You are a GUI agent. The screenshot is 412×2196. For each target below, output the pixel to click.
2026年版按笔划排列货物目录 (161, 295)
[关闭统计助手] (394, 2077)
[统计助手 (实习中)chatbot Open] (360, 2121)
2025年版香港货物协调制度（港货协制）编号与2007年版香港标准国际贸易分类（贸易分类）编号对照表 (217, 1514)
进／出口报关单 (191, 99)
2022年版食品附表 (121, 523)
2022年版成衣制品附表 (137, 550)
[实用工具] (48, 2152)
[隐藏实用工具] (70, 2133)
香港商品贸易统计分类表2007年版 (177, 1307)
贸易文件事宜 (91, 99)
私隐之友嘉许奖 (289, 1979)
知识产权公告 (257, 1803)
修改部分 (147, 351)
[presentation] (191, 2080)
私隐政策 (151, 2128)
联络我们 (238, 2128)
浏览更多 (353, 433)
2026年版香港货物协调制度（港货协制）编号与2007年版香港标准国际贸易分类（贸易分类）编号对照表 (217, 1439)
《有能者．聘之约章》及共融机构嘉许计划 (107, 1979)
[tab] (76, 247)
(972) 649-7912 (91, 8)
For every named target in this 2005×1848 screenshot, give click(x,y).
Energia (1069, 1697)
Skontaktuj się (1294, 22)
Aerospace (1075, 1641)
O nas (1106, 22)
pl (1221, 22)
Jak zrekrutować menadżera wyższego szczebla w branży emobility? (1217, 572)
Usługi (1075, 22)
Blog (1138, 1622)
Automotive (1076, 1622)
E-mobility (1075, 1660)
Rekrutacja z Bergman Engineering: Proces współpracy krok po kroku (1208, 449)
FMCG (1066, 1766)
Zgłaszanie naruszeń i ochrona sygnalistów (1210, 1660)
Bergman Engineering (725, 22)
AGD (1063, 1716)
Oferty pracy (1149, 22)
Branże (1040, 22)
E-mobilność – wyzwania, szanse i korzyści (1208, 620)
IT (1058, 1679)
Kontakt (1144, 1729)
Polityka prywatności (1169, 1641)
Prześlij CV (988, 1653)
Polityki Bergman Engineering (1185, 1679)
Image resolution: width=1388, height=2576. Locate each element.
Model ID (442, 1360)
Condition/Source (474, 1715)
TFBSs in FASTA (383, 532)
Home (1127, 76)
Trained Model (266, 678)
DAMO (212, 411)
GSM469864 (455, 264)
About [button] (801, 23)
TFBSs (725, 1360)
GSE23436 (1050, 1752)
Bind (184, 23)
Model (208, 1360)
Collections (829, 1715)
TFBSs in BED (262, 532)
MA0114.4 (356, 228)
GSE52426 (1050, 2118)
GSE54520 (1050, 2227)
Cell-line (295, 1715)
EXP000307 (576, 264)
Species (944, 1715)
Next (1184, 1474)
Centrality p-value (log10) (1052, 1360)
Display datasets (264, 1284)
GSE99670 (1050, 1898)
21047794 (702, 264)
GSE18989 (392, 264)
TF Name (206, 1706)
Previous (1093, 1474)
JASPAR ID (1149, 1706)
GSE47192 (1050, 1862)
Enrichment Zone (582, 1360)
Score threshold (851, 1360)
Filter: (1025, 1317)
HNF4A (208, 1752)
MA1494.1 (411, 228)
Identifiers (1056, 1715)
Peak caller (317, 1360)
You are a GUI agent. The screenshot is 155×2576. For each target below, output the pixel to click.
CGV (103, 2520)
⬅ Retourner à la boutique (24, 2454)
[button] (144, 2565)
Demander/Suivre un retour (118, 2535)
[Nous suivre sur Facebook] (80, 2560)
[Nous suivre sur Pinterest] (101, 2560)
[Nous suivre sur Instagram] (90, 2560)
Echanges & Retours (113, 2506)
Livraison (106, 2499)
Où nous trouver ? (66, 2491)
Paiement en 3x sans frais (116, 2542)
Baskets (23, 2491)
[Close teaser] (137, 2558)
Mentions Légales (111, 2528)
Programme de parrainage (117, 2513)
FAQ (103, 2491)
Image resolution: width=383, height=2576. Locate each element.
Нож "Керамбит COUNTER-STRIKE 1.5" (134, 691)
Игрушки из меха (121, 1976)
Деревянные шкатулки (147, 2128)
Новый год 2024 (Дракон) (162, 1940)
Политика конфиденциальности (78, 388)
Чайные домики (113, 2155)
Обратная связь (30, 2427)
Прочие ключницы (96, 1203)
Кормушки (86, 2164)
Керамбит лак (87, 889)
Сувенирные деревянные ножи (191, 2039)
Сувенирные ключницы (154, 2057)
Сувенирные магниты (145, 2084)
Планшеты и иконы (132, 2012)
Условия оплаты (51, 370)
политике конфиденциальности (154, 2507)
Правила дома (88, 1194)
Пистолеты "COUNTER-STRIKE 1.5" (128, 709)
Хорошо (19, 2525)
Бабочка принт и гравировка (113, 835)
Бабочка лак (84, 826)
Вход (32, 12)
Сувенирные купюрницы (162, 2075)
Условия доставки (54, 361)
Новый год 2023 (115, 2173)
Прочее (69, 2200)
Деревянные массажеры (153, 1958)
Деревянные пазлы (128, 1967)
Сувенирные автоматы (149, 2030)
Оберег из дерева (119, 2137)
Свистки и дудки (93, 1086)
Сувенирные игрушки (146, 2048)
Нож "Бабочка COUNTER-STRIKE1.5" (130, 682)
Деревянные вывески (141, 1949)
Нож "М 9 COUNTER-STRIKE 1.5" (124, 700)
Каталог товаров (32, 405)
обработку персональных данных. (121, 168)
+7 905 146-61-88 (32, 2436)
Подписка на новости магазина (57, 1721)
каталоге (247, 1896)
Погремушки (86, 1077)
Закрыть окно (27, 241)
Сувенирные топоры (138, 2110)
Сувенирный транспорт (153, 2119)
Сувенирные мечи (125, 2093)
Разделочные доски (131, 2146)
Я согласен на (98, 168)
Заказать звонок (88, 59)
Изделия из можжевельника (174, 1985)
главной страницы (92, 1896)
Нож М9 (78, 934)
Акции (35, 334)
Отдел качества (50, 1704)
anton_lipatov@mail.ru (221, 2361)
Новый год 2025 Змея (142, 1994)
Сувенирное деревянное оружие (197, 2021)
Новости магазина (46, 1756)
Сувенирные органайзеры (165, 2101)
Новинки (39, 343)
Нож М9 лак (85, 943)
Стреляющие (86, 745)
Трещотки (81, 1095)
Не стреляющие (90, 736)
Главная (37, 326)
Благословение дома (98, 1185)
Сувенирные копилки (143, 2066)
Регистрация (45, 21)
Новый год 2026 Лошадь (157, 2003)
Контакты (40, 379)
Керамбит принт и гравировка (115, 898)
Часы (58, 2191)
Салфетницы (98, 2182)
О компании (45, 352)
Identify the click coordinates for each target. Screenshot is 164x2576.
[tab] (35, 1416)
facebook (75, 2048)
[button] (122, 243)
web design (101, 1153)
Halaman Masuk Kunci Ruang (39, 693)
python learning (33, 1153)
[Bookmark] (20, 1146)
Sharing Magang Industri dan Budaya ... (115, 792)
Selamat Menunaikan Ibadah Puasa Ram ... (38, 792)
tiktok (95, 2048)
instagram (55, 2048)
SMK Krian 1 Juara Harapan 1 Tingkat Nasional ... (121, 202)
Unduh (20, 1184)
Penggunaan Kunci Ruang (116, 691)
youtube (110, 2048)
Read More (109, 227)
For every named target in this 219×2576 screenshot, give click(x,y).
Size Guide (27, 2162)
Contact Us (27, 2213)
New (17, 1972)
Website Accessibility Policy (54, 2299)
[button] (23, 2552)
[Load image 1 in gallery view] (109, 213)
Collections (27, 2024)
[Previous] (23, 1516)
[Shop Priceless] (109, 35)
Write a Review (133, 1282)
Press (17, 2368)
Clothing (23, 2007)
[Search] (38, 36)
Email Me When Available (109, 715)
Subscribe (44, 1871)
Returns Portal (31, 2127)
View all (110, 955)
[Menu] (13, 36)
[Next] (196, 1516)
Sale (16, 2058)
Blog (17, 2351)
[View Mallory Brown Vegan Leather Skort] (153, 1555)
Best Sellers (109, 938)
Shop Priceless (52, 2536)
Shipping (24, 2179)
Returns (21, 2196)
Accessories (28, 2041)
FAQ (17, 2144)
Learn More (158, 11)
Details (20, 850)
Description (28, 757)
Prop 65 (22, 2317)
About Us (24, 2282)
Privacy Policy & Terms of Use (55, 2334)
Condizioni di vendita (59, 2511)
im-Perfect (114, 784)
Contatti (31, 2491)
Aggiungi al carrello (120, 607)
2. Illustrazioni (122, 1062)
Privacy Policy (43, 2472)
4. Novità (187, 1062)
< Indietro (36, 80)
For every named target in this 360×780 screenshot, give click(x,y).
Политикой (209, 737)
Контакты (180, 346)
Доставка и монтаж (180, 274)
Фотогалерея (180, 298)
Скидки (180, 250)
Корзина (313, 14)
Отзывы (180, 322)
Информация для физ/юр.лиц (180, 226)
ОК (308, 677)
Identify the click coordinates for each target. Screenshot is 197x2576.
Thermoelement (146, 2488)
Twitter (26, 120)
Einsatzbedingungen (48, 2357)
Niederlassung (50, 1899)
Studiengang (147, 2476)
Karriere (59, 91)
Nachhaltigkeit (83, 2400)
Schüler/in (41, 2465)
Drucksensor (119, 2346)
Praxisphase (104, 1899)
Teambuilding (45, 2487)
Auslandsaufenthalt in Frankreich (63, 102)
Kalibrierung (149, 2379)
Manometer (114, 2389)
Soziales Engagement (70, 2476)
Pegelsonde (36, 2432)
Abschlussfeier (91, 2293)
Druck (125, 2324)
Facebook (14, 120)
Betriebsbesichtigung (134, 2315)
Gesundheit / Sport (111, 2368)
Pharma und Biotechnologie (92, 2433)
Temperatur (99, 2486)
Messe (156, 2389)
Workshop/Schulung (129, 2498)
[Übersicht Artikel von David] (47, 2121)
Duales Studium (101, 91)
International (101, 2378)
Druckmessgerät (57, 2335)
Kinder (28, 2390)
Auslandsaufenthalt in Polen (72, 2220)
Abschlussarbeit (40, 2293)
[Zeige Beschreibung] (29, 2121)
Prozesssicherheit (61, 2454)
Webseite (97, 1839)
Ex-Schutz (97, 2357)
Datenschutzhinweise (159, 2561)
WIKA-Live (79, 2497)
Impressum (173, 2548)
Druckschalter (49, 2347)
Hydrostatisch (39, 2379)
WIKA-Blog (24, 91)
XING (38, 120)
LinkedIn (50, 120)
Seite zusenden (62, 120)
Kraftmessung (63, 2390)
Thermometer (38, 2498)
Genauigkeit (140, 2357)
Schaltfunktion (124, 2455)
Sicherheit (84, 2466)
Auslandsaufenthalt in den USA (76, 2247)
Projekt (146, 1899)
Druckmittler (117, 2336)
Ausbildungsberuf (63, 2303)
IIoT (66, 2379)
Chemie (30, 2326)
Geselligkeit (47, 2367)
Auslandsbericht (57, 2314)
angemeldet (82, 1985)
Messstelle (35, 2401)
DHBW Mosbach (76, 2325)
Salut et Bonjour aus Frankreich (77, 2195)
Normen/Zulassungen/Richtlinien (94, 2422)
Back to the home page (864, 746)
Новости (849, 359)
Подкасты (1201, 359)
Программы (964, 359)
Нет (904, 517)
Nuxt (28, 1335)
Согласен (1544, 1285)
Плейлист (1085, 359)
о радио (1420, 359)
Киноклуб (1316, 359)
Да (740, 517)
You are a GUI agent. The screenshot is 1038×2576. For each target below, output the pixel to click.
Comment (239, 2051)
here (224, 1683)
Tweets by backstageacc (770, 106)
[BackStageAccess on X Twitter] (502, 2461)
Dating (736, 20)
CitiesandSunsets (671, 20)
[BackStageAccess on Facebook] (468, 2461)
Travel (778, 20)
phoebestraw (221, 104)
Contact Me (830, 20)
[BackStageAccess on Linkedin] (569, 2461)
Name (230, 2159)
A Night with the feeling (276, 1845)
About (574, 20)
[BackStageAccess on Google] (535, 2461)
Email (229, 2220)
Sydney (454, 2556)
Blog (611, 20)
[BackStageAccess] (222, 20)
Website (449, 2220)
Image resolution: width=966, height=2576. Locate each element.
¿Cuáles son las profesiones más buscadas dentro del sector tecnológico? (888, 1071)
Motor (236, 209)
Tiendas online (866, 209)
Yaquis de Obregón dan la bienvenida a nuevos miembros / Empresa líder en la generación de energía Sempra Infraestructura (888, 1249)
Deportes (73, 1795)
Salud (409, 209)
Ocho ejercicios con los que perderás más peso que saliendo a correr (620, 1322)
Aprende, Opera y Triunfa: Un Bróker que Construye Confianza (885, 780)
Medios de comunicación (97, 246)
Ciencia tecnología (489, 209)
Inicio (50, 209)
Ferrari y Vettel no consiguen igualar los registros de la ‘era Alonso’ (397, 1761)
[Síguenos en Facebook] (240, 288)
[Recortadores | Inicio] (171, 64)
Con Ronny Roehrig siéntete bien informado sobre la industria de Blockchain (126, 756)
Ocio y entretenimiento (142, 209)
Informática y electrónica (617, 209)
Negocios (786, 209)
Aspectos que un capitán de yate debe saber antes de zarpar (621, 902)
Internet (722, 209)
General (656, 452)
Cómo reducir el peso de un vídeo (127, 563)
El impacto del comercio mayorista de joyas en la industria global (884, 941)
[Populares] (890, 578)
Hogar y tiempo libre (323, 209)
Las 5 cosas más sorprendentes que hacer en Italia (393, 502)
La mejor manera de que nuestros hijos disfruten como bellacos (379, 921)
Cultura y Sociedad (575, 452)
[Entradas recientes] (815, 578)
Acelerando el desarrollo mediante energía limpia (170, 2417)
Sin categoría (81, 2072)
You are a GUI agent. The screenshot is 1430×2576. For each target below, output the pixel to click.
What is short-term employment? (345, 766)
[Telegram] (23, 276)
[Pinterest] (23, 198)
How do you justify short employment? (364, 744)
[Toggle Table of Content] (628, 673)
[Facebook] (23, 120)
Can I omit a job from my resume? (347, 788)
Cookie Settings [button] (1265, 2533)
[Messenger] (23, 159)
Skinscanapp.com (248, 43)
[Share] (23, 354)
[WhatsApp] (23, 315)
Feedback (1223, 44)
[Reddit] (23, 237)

----

### Exercise:
There is a line with "Name (230, 2159)" and a line with "Yaquis de Obregón" above. Copy exactly those two lines and all lines between them, with nothing else.

### Finished exercise:
Name (230, 2159)
A Night with the feeling (276, 1845)
About (574, 20)
[BackStageAccess on Google] (535, 2461)
Email (229, 2220)
Sydney (454, 2556)
Blog (611, 20)
[BackStageAccess] (222, 20)
Website (449, 2220)
Image resolution: width=966, height=2576. Locate each element.
¿Cuáles son las profesiones más buscadas dentro del sector tecnológico? (888, 1071)
Motor (236, 209)
Tiendas online (866, 209)
Yaquis de Obregón dan la bienvenida a nuevos miembros / Empresa líder en la generación de energía Sempra Infraestructura (888, 1249)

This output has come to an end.